■ **SUPPLIED PASSAGE**

Starting Point

You have probably heard about market segmentation a million times.

How a market should be divided according to age, demography, behavior or psychology to “attack” it better.


But, as on any trip, you must first establish your starting position by checking:

  • What you offer.
    • Whether it is a service, a manufactured product, a blog…


  • What is the average costumer that might be interested without developing any marketing strategy.
    • If it is a niche product, a mainstream product…
    • Demography, Behavior, Psychology, Geography factors, etc.

Again, it seems quite obvious, but what we mean by this is: don’t stick to a certain market segmentation before you have analyzed your product and its “natural environment”.


From that position, you’ll be able to start “attacking” other nearby market positions with the appropriate marketing strategies (we’ll explain them now).


* You’ll find an open Excel Template within the “Marketing Templates” section with the complete and detailed Coca-Cola Market Segmentation example we’re about to explain.

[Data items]
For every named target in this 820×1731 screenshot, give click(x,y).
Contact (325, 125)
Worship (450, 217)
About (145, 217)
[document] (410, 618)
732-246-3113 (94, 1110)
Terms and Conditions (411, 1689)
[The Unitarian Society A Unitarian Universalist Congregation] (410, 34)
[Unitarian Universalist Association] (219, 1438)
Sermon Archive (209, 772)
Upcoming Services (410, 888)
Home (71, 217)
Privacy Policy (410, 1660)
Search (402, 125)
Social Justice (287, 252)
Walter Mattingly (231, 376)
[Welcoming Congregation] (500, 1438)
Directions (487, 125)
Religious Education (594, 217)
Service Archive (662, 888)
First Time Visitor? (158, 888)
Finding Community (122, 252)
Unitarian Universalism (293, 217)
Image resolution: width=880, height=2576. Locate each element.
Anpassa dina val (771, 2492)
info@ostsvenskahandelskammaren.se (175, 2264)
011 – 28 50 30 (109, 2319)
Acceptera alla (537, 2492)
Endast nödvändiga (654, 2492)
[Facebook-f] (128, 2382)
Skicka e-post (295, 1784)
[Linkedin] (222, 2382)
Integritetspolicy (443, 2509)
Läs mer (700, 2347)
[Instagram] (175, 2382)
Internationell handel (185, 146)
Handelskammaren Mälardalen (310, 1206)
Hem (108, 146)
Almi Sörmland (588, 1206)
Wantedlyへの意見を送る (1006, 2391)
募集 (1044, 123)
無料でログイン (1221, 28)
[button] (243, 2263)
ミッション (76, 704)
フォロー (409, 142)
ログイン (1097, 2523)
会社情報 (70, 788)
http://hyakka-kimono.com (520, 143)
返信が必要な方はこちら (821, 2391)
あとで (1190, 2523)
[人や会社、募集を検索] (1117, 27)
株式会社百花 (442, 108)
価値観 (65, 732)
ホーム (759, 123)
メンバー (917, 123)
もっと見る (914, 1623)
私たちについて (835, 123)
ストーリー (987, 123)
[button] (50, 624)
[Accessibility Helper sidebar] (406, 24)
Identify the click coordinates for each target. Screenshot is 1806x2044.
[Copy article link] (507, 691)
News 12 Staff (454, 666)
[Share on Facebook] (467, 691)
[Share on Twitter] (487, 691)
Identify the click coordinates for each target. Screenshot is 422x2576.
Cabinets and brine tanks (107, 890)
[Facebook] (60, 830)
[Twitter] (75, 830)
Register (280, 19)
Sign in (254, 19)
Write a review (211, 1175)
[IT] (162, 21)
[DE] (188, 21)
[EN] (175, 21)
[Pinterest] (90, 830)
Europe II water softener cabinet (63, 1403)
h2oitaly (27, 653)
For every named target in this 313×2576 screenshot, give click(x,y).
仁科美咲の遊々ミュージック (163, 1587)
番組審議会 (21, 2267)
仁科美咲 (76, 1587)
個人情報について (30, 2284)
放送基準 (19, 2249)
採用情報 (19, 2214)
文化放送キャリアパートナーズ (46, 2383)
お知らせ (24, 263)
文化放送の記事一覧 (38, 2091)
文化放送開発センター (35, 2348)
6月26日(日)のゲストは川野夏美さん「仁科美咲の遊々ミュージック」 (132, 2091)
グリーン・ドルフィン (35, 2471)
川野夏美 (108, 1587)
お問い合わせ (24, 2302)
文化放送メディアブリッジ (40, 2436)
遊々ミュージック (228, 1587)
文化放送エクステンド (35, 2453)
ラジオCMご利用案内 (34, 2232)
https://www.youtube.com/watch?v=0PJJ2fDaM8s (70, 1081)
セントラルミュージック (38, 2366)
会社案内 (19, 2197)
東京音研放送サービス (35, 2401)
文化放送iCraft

■ **INSTRUCTION A**
In the records, replace "Policy" with "Notice" in the lines starting with the line that contains "Home (71, 217)" and going on through the line that contains "info@ostsvenskahandelskammaren.se (175, 2264)", keeping everything else unchanged.
■ **INSTRUCTION B**
Extend the passage on market segmentation, picking up after its final sentence.

■ **RESPONSE A**
Home (71, 217)
Privacy Notice (410, 1660)
Search (402, 125)
Social Justice (287, 252)
Walter Mattingly (231, 376)
[Welcoming Congregation] (500, 1438)
Directions (487, 125)
Religious Education (594, 217)
Service Archive (662, 888)
First Time Visitor? (158, 888)
Finding Community (122, 252)
Unitarian Universalism (293, 217)
Image resolution: width=880, height=2576. Locate each element.
Anpassa dina val (771, 2492)
info@ostsvenskahandelskammaren.se (175, 2264)

■ **RESPONSE B**
Niches in Market segmentation

Once you have found your Starting Point, you must identify the Market Niches that “touch” the “natural environment” of your product.

  • Then, you’ll be able to start building a proper market segmentation for your product.


To better understand why are we propose this procedure, we’ll explain the strategy used by Coca-Cola:

Coca-Cola Marketing Strategy

You surely know Diet Coke. But, do you know Tab?


In 1963, Coke launched this drink, thinking about the dietetic niche within the beverage sector:

  • People with diabetes or similar.


In the sixties people were not worried about the daily amount of sugar consumed and, therefore, this product had a reduced target niche.


But, years went by and people started to care about sugar consumption.

Women were the first to worry, because of their greater concern for health and also because of the greater social pressure to be fit, especially in those days.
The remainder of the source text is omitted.